## Begin Data provided

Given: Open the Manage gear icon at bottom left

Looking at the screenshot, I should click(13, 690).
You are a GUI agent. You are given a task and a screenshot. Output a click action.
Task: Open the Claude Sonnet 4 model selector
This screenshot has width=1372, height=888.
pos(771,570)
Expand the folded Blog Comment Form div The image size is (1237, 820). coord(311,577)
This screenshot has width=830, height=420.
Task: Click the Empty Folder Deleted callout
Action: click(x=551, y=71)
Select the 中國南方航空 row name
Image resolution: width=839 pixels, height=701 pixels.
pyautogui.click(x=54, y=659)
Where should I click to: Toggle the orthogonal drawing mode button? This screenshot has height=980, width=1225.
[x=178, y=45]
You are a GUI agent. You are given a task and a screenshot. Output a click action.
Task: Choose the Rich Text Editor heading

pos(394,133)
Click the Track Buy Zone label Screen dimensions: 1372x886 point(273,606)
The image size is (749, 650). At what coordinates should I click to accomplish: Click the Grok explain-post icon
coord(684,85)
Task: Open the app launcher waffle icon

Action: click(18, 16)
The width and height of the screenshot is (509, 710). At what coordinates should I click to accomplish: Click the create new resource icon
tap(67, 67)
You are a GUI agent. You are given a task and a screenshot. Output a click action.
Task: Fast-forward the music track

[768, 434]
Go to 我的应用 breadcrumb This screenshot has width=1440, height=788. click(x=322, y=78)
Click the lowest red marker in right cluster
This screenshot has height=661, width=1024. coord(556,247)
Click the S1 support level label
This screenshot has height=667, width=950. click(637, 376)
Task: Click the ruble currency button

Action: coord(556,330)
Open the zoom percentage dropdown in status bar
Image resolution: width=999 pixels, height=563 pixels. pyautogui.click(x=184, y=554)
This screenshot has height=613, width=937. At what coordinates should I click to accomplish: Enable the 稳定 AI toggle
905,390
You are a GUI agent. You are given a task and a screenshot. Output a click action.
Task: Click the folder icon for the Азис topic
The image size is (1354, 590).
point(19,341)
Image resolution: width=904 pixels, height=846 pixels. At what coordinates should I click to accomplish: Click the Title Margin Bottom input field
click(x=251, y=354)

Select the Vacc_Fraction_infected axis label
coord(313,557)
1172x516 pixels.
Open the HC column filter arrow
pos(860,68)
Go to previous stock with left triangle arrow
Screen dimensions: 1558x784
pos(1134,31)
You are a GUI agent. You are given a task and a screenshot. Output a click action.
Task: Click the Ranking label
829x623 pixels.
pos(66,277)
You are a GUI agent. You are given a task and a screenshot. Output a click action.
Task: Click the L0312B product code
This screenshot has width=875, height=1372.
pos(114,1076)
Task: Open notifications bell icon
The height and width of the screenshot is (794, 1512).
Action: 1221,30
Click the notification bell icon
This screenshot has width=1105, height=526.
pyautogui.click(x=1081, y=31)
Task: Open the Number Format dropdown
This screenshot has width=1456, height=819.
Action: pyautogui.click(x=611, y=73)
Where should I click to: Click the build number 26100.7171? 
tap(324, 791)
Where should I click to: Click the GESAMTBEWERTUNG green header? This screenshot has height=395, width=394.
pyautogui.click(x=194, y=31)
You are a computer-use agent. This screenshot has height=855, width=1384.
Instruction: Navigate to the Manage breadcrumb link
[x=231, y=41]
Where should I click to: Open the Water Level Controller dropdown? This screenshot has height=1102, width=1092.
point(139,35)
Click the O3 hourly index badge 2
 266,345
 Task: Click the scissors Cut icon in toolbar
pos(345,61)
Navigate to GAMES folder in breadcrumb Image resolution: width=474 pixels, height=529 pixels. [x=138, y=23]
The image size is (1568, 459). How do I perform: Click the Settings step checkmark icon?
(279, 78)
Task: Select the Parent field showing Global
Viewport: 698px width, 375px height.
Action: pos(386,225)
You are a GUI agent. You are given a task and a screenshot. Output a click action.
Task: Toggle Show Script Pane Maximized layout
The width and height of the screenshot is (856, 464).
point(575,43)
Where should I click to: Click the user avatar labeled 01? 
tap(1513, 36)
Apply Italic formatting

## End Data provided

Print the listing above verbatim, from its start through the line containing "Go to 我的应用 breadcrumb", both ends included.

Given: Open the Manage gear icon at bottom left

Looking at the screenshot, I should click(13, 690).
You are a GUI agent. You are given a task and a screenshot. Output a click action.
Task: Open the Claude Sonnet 4 model selector
This screenshot has width=1372, height=888.
pos(771,570)
Expand the folded Blog Comment Form div The image size is (1237, 820). coord(311,577)
This screenshot has width=830, height=420.
Task: Click the Empty Folder Deleted callout
Action: click(x=551, y=71)
Select the 中國南方航空 row name
Image resolution: width=839 pixels, height=701 pixels.
pyautogui.click(x=54, y=659)
Where should I click to: Toggle the orthogonal drawing mode button? This screenshot has height=980, width=1225.
[x=178, y=45]
You are a GUI agent. You are given a task and a screenshot. Output a click action.
Task: Choose the Rich Text Editor heading

pos(394,133)
Click the Track Buy Zone label Screen dimensions: 1372x886 point(273,606)
The image size is (749, 650). At what coordinates should I click to accomplish: Click the Grok explain-post icon
coord(684,85)
Task: Open the app launcher waffle icon

Action: click(18, 16)
The width and height of the screenshot is (509, 710). At what coordinates should I click to accomplish: Click the create new resource icon
tap(67, 67)
You are a GUI agent. You are given a task and a screenshot. Output a click action.
Task: Fast-forward the music track

[768, 434]
Go to 我的应用 breadcrumb This screenshot has width=1440, height=788. click(x=322, y=78)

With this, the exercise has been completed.